The major source of morbidity from TBM is from the vascular complications, particularly cerebral vasculopathy leading to localized ischemic strokes [34], [39]. Patients can have vascular involvement affecting the terminal internal carotid arteries and proximal sections of the middle and anterior cerebral arteries [41], [42]. The proposed mechanism of action is via inflammatory spread leading to necrotizing panarteritis and intimal proliferation with secondary thrombosis and occlusion [43], [44]. The most common manifestation of ischemic stroke from TBM is hemiplegia [45], [46], [47]. It can be clinically challenging to differentiate the origin of clinical features from either tuberculomas or cerebral ischemia on examination alone [48] TBM-associated vasculopathy is typically seen in patients with chronic or partly treated TBM [44].

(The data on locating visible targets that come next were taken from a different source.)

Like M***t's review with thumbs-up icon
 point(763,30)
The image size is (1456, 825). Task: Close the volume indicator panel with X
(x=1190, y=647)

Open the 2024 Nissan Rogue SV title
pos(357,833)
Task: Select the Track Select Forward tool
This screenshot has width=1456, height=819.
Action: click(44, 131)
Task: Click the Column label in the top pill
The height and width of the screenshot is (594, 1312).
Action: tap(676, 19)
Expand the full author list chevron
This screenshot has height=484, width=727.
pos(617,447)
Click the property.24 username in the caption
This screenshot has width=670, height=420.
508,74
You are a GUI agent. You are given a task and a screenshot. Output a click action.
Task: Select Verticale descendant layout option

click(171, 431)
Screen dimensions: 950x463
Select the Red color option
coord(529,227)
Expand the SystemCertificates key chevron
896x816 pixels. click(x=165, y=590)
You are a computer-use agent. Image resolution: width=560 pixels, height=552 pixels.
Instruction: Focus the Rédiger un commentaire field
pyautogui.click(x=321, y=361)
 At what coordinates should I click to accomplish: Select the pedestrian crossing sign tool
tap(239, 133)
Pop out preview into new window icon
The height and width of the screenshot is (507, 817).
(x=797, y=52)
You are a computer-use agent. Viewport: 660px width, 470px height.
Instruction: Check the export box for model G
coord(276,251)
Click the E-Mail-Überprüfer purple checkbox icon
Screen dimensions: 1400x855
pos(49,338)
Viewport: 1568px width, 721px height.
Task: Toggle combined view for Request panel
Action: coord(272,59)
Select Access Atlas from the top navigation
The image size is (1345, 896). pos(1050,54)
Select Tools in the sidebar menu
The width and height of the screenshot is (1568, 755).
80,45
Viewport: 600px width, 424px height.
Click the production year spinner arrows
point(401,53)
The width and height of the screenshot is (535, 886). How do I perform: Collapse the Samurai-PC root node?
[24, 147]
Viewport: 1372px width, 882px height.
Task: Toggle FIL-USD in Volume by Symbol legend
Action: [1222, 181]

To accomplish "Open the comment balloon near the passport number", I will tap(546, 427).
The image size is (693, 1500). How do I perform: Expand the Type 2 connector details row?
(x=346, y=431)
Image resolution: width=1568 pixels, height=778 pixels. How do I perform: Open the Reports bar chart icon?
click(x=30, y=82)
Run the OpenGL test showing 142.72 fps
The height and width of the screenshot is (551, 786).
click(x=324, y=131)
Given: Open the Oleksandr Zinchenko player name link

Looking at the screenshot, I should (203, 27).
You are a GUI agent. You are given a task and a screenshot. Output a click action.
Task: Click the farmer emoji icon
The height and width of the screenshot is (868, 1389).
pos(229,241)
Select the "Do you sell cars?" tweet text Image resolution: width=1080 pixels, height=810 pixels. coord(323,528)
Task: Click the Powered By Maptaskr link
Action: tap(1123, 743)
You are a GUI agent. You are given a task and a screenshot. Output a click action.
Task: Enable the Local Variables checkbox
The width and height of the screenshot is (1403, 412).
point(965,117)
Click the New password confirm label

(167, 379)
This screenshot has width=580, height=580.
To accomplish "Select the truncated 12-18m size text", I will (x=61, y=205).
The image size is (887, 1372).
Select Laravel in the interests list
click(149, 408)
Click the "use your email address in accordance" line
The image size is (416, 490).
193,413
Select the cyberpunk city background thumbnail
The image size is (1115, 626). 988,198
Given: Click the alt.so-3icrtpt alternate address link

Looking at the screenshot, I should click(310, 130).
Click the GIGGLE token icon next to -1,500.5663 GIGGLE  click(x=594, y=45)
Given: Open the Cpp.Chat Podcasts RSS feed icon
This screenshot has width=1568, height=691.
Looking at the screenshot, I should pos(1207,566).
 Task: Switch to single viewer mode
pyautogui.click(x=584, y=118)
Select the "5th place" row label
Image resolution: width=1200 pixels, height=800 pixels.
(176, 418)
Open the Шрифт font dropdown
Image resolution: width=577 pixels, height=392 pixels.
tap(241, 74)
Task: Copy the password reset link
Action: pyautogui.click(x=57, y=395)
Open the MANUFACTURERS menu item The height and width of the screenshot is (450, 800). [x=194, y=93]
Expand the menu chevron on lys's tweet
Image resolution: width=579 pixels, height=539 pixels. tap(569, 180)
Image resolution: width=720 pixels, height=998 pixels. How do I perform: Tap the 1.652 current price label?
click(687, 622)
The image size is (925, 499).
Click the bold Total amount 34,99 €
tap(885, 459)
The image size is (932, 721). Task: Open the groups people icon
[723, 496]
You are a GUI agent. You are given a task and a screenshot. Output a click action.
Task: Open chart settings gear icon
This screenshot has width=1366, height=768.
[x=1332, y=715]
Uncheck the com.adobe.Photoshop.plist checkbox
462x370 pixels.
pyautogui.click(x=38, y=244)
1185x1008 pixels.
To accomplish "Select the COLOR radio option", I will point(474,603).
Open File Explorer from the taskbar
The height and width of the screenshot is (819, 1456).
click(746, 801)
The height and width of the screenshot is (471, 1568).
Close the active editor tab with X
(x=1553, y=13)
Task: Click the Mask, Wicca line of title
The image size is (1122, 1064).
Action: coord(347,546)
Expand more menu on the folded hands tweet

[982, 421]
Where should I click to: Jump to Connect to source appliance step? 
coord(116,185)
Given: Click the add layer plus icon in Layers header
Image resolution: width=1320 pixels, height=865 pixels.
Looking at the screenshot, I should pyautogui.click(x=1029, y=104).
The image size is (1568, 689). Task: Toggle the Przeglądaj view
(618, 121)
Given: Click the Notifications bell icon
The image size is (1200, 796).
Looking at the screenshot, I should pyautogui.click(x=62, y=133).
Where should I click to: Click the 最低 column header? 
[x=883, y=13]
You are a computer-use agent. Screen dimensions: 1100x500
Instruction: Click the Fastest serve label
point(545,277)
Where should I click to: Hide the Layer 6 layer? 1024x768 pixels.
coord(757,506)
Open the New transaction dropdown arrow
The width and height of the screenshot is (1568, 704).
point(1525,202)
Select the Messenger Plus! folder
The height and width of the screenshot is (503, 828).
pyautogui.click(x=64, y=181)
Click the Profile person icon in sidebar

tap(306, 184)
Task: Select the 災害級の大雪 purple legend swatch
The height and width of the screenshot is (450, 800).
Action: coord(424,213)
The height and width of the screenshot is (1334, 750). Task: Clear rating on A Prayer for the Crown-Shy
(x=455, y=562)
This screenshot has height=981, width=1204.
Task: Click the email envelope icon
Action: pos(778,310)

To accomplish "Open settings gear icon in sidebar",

A characteristic finding of TBM is hyponatremia, affecting ~ 50% of patients [20]. This finding has been originally attributed to “cerebral salt wasting syndrome”[49]. More recently, patients have been diagnosed as having SIADH; however, many patients have been found to have normal levels of antidiuretic hormone [50]. A study from 2016 found that patients with severe TBM were more likely to have cerebral salt wasting [51] (Table 1).

Table 1

Clinical features of tuberculous meningitis.

Clinical features	Frequency
Presenting symptoms
Headache	50–80%
Anorexia	60–80%
Emesis	30–60%
Photophobia	5–10%
Physical exam findings
Fever	60–95%
Neck stiffness	40–80%
Confusion	10–30%
Coma	30–60%
Cranial nerve palsy	30–50%
Hemiparesis	10–20%
Paraparesis	5–10%
Seizures in adults	5%

Movement disorders can occur due to lesions in specific locations of the brain (particularly basal ganglia infarction) and can include tremor, chorea, ballismus, and myoclonus [52]. Advanced TBM can manifest as coma [3].

Clinical staging

There are several scales that can be used to grade the severity of TBM. The modified British Medical Research Council (BMRC) consists of three grades: grade 1 refers to patients who are alert and oriented without focal deficits; patients with grade 2 disease have a Glasgow Coma Scale (GCS) of 10–14 with or without neurological deficits or a GCS of 15 with focal deficits; and patients with grade 3 have a GCS of <10 with or without focal neurological deficits [15], [53]. The modified BMRC scale has been found to be an independent predictor of outcomes and is frequently used in research studies [5], [37], [54], [55], [56], [57]. The Thwaites diagnostic scoring index, developed in 2002, is based on five features: age, length of history, white-blood-cell count, total CSF white-cell count, and CSF neutrophil proportion. The maximum possible score is 13. A patient is likely to have TBM if they have a total score of 4. The Thwaites criteria was found to have a sensitivity of 86% and specificity of 79%. It is important to note, though, that the CSF parameters may differ in PLHIV [13], [58]. The Lancet consensus scoring system from 2010 is based on 20 clinical parameters including clinical features, CSF findings, imaging findings, and evidence of TB elsewhere. The maximum score is 20. Classifications in this system include: definite TBM, probable TBM, possible TBM, and not TBM. A patient has a definite diagnosis of TBM if there is evidence of AFB in CSF microscopy or culture or on CNS histopathology. For a probable diagnosis, a patient must have a total score greater than 10 points without the use of imaging or greater than 12 points if CNS imaging was acquired. For a possible TBM diagnosis, a patient must have a score between 6 and 9 without or 6–11 with imaging [58], [59].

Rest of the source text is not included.